■ Task
In the entries below, find the line with "Where should I click to: View" and the line with "Task: Click the Email Analyzer magnifier icon". Print those two and everything between them exactly, and nothing else.

╭──

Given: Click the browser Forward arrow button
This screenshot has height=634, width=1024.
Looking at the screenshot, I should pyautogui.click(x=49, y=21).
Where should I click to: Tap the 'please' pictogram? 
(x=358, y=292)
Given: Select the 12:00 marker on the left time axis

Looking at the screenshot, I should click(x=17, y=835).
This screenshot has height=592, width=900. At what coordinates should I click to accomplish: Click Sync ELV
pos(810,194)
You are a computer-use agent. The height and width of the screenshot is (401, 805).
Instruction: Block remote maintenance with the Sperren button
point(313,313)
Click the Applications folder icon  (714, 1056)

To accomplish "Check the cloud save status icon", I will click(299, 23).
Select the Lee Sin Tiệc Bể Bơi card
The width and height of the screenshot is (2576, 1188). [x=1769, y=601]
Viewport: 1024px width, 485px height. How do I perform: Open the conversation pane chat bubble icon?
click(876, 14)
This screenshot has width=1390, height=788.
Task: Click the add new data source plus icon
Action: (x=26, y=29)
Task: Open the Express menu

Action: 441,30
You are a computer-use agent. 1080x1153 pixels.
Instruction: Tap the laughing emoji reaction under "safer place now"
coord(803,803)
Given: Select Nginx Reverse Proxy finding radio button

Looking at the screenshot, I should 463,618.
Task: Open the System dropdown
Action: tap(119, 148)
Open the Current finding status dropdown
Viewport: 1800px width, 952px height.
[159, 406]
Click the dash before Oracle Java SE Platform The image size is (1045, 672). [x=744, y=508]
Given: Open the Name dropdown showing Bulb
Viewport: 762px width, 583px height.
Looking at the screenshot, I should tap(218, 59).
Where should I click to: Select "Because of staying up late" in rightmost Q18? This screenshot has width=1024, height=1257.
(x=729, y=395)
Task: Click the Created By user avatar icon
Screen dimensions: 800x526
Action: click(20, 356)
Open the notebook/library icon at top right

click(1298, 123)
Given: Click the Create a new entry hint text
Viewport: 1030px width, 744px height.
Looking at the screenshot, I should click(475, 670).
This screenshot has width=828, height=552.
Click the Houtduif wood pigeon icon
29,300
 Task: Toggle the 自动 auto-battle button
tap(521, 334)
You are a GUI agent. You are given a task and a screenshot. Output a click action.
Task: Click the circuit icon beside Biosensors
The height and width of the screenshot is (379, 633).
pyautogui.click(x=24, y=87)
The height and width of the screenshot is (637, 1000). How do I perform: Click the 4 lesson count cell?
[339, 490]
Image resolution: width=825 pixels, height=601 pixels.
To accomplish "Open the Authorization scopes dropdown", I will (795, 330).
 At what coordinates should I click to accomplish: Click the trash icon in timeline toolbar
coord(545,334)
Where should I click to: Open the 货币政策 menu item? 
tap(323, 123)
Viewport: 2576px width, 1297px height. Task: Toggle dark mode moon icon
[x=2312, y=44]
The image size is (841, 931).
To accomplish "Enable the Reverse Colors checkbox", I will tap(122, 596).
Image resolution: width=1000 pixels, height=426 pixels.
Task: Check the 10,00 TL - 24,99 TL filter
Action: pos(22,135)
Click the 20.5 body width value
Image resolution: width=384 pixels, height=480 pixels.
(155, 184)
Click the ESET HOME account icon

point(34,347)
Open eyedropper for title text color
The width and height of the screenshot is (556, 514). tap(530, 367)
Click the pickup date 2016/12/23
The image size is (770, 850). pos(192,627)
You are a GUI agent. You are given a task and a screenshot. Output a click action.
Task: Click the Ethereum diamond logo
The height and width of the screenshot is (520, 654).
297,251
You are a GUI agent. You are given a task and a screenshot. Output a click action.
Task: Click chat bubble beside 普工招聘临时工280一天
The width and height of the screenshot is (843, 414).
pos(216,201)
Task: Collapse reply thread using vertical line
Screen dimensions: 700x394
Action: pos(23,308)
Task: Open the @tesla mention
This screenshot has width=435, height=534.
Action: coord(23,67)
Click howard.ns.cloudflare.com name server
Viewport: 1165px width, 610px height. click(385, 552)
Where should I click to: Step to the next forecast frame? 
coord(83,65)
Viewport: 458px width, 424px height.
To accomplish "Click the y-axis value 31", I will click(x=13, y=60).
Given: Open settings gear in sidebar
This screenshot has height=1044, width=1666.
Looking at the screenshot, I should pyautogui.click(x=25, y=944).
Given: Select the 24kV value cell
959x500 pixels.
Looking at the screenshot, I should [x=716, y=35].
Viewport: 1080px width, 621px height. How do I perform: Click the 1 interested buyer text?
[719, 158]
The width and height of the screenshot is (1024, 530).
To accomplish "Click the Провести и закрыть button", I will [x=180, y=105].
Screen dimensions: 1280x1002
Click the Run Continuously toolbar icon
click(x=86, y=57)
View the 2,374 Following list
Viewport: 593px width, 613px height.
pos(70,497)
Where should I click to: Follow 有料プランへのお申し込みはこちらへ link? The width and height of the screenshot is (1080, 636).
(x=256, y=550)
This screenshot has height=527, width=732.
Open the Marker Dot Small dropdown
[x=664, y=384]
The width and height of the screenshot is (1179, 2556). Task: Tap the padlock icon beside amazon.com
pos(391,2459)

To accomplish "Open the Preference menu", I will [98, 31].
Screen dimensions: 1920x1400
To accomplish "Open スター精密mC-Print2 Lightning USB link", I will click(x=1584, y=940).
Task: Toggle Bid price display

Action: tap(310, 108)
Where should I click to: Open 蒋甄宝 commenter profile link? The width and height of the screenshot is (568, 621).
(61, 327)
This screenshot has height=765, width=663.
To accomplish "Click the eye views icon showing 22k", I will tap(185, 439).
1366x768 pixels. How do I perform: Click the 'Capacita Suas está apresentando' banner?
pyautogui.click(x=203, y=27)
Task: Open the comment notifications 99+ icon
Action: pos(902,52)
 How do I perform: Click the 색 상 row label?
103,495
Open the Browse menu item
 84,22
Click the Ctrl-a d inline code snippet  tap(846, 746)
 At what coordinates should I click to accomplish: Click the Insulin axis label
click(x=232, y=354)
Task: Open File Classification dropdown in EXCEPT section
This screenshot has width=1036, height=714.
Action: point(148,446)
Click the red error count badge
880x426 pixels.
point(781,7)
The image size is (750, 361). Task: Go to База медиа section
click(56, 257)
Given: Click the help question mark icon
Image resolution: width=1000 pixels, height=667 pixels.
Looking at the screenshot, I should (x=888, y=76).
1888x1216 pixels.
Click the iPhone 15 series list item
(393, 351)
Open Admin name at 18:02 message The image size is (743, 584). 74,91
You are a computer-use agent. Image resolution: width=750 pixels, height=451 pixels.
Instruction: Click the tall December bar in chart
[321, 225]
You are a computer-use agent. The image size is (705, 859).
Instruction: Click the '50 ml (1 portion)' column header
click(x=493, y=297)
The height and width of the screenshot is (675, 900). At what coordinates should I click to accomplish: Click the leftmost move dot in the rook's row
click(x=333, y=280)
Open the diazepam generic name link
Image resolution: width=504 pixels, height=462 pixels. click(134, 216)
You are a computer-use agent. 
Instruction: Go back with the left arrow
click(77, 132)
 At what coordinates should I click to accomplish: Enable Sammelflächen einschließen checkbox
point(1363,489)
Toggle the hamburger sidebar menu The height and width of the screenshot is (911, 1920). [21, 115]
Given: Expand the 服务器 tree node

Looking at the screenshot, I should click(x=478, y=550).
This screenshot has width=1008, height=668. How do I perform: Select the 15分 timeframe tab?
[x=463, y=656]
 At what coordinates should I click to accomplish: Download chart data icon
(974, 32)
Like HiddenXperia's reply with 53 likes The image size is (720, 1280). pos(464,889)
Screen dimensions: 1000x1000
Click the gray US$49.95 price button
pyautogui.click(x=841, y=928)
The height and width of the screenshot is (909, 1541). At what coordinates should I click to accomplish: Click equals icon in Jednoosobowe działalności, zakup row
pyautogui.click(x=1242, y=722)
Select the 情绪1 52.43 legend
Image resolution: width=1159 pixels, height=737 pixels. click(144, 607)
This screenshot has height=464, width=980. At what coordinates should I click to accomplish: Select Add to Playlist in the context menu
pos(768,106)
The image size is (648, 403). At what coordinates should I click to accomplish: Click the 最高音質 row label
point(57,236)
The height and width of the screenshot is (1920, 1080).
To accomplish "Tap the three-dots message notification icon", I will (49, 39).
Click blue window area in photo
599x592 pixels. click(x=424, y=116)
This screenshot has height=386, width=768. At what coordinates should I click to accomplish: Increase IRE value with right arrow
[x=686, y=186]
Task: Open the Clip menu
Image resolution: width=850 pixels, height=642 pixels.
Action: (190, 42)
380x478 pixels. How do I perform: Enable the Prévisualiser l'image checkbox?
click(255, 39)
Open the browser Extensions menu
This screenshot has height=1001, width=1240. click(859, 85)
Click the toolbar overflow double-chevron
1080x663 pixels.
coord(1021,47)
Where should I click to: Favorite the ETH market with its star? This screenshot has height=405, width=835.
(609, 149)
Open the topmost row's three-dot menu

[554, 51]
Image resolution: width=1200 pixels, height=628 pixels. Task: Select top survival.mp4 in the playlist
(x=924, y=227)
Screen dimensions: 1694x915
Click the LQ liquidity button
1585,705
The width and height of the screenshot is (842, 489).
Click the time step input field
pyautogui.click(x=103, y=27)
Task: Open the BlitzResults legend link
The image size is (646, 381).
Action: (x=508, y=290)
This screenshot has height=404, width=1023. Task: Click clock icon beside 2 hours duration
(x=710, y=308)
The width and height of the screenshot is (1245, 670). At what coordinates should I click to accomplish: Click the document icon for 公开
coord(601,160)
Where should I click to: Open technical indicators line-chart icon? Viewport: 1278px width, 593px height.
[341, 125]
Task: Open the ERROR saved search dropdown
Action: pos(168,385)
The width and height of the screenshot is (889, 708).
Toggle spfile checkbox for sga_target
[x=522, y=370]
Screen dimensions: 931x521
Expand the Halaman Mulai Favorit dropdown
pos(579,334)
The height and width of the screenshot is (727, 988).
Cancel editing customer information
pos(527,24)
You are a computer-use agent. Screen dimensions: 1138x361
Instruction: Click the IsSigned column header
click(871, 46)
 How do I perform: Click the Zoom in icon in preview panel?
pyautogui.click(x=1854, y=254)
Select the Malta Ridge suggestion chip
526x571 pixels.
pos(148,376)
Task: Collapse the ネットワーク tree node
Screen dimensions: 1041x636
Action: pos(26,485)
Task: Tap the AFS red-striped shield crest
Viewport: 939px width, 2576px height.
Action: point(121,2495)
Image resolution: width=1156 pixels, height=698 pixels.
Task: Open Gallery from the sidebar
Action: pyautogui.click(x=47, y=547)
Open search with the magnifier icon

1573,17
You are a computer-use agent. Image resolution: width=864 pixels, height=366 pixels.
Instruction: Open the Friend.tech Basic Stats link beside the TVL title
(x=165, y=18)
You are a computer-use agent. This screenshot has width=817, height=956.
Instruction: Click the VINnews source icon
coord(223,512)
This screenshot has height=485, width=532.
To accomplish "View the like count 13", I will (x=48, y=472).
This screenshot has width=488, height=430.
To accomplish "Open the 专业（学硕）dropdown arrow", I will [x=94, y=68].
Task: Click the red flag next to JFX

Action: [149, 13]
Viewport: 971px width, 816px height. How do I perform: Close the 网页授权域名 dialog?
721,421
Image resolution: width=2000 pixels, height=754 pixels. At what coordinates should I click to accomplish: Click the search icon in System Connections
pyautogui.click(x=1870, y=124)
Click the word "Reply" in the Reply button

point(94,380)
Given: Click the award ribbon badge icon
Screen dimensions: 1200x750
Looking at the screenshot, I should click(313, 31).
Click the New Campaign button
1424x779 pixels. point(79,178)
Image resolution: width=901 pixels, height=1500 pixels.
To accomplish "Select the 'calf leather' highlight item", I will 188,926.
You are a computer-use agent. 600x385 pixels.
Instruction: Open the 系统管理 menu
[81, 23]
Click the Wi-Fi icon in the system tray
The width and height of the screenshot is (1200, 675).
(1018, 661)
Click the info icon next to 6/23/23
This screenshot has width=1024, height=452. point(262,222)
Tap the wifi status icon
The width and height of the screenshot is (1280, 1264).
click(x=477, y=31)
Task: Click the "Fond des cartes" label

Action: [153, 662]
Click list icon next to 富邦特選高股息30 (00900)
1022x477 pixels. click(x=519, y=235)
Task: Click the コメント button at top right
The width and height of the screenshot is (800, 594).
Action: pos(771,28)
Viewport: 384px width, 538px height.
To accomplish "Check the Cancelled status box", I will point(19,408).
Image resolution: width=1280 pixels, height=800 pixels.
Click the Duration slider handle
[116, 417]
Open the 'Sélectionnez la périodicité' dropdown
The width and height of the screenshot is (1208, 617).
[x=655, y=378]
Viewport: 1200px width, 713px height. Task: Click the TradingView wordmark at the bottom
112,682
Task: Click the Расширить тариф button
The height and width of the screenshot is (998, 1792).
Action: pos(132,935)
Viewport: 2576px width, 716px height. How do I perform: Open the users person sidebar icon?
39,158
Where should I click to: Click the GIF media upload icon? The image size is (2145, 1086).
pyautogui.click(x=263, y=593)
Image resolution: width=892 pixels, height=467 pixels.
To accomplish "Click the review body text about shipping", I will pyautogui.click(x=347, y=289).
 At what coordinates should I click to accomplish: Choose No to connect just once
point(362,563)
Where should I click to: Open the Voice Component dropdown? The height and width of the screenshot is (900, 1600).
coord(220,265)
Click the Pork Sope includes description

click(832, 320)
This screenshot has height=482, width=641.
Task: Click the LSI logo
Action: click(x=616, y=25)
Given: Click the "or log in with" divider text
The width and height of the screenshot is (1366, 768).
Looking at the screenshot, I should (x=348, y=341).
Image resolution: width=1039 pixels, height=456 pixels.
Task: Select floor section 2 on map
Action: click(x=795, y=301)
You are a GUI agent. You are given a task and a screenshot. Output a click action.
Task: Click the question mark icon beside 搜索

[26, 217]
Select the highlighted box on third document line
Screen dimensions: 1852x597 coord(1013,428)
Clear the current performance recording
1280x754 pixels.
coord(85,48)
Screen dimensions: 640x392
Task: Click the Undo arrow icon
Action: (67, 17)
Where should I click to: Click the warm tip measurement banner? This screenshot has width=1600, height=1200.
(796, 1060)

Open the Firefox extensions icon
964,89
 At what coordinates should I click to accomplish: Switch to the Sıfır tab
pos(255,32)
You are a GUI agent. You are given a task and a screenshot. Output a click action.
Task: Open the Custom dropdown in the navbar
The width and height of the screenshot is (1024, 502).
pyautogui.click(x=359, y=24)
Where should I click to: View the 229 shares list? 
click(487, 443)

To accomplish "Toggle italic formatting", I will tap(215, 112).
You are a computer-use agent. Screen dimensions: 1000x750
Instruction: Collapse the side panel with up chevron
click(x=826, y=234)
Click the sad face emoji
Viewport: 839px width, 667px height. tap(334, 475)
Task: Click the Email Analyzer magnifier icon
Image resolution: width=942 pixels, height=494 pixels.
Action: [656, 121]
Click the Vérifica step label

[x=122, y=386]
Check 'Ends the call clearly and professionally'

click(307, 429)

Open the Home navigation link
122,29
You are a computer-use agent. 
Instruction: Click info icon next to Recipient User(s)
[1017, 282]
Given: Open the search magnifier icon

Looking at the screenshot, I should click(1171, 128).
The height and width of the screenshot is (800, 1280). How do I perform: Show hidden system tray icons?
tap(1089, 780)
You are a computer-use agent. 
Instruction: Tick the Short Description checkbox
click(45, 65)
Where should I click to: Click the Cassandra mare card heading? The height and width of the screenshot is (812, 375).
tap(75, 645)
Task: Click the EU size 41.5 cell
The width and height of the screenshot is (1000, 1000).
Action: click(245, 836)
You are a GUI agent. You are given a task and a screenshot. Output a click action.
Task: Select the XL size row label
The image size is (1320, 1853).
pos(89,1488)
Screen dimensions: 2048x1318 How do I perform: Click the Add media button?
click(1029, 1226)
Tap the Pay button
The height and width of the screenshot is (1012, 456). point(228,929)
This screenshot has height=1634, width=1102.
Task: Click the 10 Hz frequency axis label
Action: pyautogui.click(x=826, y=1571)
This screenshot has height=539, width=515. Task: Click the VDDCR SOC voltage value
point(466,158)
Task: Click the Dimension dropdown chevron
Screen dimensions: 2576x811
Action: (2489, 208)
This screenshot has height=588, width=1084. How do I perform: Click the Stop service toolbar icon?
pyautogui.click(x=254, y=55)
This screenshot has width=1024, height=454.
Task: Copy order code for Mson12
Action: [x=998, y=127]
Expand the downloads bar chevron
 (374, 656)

╰──

■ Answer section
Where should I click to: View the 229 shares list? 
click(487, 443)

To accomplish "Toggle italic formatting", I will tap(215, 112).
You are a computer-use agent. Screen dimensions: 1000x750
Instruction: Collapse the side panel with up chevron
click(x=826, y=234)
Click the sad face emoji
Viewport: 839px width, 667px height. tap(334, 475)
Task: Click the Email Analyzer magnifier icon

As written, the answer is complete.